**Directions**
If a line in the records below contains the word "computer", copy it.

**Input data**
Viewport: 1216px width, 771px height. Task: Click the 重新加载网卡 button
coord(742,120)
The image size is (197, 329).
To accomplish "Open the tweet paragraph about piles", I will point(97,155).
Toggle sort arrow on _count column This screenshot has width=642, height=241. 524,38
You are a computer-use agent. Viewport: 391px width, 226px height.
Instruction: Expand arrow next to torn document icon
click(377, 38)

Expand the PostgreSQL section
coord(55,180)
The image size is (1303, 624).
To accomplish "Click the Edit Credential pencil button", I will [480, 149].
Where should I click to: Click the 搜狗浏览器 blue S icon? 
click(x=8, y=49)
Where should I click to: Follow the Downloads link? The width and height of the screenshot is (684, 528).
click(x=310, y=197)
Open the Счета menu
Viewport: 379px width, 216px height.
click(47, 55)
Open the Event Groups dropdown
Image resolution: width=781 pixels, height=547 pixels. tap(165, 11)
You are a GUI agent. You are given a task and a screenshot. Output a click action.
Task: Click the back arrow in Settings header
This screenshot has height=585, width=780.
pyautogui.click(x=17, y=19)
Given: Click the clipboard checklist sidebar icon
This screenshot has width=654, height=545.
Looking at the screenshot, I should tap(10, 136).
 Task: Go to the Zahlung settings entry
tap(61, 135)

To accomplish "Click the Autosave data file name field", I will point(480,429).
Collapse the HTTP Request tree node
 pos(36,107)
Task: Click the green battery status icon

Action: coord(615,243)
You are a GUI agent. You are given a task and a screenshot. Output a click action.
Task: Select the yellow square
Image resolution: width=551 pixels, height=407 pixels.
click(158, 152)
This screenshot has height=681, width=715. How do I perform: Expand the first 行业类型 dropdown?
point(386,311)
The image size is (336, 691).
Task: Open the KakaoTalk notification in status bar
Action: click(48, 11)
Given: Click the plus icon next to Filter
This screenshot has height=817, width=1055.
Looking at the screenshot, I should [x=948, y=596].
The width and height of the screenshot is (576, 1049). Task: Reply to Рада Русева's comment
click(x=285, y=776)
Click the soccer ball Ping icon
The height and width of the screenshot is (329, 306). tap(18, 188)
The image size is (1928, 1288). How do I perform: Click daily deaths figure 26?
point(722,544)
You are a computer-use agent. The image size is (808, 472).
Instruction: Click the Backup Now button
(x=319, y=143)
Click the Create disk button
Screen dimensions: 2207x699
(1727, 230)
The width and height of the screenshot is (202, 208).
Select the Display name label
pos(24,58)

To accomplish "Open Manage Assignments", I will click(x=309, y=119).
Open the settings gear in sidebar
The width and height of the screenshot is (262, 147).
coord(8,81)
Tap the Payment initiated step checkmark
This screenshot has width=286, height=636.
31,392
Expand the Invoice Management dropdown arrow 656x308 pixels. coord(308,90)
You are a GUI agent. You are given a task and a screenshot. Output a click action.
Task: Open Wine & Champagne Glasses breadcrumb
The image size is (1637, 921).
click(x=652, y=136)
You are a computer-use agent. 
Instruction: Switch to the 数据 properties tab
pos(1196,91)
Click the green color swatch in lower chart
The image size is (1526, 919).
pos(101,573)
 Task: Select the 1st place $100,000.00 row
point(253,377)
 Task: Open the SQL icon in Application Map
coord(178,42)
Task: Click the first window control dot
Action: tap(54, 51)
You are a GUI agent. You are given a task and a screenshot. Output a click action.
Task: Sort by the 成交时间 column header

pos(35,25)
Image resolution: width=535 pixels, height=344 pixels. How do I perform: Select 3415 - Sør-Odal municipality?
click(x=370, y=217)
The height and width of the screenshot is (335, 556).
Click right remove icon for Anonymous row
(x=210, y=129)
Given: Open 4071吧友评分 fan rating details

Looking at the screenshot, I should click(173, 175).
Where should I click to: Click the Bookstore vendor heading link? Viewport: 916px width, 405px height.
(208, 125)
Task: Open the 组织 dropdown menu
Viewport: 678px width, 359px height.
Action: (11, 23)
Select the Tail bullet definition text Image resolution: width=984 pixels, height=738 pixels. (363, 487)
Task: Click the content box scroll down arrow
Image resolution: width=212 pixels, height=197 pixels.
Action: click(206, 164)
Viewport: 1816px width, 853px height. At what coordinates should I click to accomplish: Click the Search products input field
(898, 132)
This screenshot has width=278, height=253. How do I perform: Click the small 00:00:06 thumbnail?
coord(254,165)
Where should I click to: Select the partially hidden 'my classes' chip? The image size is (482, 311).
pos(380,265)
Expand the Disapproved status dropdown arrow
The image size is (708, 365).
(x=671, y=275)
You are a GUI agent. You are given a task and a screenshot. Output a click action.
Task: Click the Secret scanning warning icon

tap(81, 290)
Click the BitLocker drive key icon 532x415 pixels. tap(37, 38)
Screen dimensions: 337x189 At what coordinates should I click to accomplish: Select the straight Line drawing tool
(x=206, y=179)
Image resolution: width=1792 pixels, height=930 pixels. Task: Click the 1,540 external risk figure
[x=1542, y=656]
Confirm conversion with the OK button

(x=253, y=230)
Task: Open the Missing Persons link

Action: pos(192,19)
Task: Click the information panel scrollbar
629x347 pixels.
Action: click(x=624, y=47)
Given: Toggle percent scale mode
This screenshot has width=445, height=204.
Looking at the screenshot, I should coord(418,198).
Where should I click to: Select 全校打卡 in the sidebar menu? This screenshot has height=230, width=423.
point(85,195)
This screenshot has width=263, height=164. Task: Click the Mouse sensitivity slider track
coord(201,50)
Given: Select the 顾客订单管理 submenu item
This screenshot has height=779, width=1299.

**Solved exercise**
You are a computer-use agent. Viewport: 391px width, 226px height.
You are a computer-use agent. The image size is (808, 472).
You are a computer-use agent. 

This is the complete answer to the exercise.